[RECORDS PROVIDED Boundary: Start]
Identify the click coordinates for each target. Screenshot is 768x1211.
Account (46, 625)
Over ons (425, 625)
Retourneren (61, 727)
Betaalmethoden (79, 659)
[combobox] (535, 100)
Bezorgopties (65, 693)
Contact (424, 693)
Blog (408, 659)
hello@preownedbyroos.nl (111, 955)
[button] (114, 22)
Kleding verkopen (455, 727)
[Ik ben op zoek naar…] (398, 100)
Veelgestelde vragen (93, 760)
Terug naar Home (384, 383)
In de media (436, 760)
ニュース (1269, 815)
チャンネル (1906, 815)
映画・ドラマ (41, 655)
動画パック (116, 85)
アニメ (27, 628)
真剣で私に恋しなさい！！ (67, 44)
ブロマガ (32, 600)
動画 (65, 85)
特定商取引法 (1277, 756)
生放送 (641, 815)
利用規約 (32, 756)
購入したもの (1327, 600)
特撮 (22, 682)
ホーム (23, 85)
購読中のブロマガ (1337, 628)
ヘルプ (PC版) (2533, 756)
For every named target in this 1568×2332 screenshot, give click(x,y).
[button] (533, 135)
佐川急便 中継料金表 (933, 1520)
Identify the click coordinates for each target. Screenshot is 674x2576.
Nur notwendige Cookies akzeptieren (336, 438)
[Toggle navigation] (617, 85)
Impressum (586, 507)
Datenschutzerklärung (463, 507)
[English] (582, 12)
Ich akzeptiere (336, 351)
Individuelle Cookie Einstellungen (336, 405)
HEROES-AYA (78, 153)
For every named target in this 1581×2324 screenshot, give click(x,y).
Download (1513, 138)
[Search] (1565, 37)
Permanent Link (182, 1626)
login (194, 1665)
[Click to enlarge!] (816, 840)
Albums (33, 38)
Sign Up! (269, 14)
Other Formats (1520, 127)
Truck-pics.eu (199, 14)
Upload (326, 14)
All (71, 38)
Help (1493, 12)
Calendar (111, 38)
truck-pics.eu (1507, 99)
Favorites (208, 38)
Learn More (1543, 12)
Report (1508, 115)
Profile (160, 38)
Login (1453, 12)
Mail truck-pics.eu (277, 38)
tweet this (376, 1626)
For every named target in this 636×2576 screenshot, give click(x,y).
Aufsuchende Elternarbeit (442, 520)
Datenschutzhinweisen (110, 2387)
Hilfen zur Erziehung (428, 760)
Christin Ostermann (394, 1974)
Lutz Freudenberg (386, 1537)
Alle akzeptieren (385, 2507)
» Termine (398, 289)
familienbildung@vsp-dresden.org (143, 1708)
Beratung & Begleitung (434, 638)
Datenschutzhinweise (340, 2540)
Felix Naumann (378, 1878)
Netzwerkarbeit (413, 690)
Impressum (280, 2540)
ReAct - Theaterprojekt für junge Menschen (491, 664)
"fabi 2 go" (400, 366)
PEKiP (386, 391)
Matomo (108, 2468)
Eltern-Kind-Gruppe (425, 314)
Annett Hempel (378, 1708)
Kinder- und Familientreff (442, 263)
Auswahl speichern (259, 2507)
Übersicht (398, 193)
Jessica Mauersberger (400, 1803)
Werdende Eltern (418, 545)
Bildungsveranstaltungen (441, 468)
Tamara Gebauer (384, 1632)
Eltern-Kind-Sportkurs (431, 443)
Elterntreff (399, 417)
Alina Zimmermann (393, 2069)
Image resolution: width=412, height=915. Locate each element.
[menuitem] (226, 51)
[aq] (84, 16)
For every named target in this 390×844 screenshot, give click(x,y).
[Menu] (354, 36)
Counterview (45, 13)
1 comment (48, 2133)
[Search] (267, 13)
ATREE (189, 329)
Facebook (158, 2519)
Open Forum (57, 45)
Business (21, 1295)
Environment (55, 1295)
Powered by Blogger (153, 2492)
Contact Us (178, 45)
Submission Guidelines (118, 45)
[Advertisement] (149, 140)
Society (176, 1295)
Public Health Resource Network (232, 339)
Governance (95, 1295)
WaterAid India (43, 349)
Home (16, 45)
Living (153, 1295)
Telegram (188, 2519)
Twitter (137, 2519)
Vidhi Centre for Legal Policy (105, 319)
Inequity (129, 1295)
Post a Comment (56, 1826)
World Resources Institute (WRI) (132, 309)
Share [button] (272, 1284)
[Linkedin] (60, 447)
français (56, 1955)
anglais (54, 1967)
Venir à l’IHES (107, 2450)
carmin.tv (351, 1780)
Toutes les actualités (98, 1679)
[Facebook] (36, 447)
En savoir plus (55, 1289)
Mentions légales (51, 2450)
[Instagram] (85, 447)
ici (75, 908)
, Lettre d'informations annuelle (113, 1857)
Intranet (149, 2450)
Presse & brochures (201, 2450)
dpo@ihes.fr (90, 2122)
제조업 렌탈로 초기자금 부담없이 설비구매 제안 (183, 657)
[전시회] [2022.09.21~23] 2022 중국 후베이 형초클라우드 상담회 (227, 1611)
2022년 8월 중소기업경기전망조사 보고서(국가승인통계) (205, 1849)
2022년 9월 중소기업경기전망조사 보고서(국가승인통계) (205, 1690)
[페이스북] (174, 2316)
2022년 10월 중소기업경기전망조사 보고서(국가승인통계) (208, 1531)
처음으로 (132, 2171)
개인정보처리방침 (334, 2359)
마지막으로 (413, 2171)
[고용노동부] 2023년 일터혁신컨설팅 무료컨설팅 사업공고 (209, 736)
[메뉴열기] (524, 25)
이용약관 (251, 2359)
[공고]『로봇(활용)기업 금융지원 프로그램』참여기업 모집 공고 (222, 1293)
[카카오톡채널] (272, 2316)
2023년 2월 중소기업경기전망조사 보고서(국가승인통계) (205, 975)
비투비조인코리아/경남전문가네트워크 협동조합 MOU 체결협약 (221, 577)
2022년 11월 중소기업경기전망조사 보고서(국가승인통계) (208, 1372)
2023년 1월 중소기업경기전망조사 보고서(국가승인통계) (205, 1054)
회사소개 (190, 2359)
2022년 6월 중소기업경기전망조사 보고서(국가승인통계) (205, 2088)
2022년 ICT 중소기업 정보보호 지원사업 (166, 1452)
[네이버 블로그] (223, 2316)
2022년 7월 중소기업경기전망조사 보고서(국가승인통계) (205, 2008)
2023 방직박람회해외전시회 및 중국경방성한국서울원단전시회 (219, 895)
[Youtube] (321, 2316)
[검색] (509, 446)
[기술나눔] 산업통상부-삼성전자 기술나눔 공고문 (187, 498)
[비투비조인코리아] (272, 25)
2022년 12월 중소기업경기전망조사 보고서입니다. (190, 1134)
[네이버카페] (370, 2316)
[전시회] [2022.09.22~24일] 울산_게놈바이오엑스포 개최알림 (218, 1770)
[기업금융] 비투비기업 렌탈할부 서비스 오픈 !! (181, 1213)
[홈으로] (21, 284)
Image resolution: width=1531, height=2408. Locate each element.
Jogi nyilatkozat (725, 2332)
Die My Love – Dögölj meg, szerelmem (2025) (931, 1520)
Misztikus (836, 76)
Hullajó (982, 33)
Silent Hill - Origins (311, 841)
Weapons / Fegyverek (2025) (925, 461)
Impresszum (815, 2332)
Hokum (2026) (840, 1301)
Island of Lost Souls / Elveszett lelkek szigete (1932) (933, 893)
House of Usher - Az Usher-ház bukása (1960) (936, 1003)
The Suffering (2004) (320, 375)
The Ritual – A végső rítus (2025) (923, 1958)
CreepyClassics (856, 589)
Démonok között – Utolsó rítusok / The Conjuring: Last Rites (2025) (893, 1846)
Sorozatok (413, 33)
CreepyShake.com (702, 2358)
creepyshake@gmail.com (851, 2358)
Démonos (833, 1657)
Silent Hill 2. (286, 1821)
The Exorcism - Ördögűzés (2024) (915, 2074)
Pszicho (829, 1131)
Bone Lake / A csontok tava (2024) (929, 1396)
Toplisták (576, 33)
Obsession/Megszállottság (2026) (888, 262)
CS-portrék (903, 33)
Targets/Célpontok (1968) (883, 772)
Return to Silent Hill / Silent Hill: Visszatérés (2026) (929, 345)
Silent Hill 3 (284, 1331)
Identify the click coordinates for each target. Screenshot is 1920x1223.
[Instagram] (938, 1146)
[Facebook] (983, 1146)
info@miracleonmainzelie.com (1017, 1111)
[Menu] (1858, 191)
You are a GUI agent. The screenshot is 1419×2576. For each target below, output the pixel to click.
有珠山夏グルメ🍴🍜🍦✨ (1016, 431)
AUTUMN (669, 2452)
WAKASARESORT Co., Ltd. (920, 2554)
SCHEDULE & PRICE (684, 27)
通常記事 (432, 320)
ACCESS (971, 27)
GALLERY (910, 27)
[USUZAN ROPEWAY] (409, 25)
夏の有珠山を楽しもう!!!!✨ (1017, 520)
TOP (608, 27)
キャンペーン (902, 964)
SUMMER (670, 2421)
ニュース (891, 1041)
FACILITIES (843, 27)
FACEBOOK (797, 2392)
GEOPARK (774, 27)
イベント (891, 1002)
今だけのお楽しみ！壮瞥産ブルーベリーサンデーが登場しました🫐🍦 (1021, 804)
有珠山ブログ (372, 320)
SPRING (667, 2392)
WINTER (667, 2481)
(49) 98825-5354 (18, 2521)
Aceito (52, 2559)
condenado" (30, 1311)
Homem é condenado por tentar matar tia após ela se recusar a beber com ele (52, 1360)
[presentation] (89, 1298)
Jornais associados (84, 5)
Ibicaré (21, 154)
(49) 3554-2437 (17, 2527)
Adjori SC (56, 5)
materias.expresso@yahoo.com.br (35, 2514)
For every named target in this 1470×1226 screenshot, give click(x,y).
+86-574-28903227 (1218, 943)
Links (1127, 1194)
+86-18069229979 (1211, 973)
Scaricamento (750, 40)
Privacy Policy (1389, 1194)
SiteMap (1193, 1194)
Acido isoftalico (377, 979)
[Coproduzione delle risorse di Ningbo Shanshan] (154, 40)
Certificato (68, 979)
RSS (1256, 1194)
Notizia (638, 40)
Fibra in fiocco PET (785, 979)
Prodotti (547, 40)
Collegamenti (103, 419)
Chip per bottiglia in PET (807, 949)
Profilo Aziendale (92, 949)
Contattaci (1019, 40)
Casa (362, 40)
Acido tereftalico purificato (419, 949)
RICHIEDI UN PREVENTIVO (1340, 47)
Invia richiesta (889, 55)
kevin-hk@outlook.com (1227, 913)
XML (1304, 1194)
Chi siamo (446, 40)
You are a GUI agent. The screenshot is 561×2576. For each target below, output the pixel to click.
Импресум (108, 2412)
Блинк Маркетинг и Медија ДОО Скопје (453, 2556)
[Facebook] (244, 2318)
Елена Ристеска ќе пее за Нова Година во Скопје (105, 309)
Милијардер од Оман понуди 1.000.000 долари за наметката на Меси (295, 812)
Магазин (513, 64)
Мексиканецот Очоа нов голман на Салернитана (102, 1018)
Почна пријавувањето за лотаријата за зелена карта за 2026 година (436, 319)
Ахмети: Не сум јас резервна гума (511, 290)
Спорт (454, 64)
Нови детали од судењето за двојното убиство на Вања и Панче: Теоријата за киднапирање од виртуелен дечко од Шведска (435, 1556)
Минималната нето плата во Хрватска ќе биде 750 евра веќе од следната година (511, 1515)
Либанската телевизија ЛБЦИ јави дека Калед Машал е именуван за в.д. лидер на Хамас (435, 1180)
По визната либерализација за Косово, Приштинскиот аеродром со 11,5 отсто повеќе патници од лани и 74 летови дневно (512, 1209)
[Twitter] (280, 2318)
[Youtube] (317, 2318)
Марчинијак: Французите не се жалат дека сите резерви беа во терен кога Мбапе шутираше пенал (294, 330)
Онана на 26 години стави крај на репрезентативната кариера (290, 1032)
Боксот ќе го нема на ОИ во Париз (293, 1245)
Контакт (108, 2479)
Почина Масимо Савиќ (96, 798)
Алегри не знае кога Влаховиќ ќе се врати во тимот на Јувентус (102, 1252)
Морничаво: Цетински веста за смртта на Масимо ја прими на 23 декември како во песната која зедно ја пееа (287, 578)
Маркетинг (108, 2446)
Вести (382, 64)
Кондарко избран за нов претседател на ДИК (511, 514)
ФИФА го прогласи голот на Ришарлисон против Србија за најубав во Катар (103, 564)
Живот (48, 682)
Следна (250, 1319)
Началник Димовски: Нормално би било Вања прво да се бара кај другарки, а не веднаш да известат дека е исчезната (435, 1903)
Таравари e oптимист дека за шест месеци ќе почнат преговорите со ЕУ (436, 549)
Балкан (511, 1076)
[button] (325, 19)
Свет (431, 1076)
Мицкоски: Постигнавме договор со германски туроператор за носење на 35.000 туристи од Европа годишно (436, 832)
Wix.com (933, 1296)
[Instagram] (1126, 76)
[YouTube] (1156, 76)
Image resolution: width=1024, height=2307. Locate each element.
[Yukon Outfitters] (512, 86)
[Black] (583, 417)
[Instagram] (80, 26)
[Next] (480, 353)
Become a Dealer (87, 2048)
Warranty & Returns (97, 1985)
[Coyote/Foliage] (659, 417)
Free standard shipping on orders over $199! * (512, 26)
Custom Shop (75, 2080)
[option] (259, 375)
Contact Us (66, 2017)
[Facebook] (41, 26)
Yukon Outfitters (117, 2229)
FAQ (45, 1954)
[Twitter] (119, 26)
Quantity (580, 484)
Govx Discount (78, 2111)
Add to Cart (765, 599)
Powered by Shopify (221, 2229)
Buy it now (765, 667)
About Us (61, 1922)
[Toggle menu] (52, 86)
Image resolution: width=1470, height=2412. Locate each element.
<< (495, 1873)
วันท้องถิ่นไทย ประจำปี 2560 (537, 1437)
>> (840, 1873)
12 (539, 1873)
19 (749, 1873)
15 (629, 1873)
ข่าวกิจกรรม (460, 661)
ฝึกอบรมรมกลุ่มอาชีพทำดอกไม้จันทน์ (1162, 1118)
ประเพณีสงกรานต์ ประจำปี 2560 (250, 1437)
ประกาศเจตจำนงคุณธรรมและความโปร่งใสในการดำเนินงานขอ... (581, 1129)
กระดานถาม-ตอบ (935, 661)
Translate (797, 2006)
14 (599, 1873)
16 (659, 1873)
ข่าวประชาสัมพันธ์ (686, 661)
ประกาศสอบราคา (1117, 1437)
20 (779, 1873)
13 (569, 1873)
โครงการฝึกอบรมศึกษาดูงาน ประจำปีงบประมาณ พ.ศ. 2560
[RECORDS PROVIDED Boundary: End]
● **WHAT YOU HAVE TO DO**: Lines containing the string "Instagram" are the ones to copy from the entries above.

● **RESULT OF THIS TASK**:
[Instagram] (85, 447)
[Instagram] (938, 1146)
[Instagram] (1126, 76)
[Instagram] (80, 26)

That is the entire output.